• [WORK REQUEST]: Among the entries below, find the line with "The width and height of the screenshot is (600, 402).", then quote it and each following line up to and including the line with "Given: Select display", and nothing else.

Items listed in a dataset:
○ ○ ○ ○

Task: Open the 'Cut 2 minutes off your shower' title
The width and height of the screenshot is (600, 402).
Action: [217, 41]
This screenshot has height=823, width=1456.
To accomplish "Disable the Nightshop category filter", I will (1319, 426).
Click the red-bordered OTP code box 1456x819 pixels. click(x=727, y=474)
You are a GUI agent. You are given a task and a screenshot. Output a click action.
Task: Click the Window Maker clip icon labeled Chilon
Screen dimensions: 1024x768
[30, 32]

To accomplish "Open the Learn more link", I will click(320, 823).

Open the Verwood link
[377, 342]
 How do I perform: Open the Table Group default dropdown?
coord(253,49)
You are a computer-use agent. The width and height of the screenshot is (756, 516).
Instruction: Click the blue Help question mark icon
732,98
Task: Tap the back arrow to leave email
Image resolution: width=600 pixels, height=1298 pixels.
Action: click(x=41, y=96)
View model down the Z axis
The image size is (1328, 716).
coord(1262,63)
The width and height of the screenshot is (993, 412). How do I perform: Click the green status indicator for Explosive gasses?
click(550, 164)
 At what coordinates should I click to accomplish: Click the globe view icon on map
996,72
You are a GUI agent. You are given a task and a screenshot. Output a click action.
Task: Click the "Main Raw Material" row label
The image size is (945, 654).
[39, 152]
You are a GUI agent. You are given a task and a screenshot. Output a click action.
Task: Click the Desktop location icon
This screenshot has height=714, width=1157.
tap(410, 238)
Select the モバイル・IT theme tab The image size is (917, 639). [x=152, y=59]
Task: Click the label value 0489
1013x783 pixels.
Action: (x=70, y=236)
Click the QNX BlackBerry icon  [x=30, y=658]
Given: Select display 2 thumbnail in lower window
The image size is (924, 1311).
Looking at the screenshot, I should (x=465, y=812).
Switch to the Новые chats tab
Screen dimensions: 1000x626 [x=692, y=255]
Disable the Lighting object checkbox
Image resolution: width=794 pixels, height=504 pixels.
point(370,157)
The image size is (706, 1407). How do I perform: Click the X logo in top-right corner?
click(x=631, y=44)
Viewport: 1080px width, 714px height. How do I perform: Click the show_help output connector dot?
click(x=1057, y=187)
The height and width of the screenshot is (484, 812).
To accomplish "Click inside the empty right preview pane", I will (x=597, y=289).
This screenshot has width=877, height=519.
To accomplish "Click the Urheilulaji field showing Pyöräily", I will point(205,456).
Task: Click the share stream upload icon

○ ○ ○ ○

• [ANSWER AREA]:
The width and height of the screenshot is (600, 402).
Action: [217, 41]
This screenshot has height=823, width=1456.
To accomplish "Disable the Nightshop category filter", I will (1319, 426).
Click the red-bordered OTP code box 1456x819 pixels. click(x=727, y=474)
You are a GUI agent. You are given a task and a screenshot. Output a click action.
Task: Click the Window Maker clip icon labeled Chilon
Screen dimensions: 1024x768
[30, 32]

To accomplish "Open the Learn more link", I will click(320, 823).

Open the Verwood link
[377, 342]
 How do I perform: Open the Table Group default dropdown?
coord(253,49)
You are a computer-use agent. The width and height of the screenshot is (756, 516).
Instruction: Click the blue Help question mark icon
732,98
Task: Tap the back arrow to leave email
Image resolution: width=600 pixels, height=1298 pixels.
Action: click(x=41, y=96)
View model down the Z axis
The image size is (1328, 716).
coord(1262,63)
The width and height of the screenshot is (993, 412). How do I perform: Click the green status indicator for Explosive gasses?
click(550, 164)
 At what coordinates should I click to accomplish: Click the globe view icon on map
996,72
You are a GUI agent. You are given a task and a screenshot. Output a click action.
Task: Click the "Main Raw Material" row label
The image size is (945, 654).
[39, 152]
You are a GUI agent. You are given a task and a screenshot. Output a click action.
Task: Click the Desktop location icon
This screenshot has height=714, width=1157.
tap(410, 238)
Select the モバイル・IT theme tab The image size is (917, 639). [x=152, y=59]
Task: Click the label value 0489
1013x783 pixels.
Action: (x=70, y=236)
Click the QNX BlackBerry icon  [x=30, y=658]
Given: Select display 2 thumbnail in lower window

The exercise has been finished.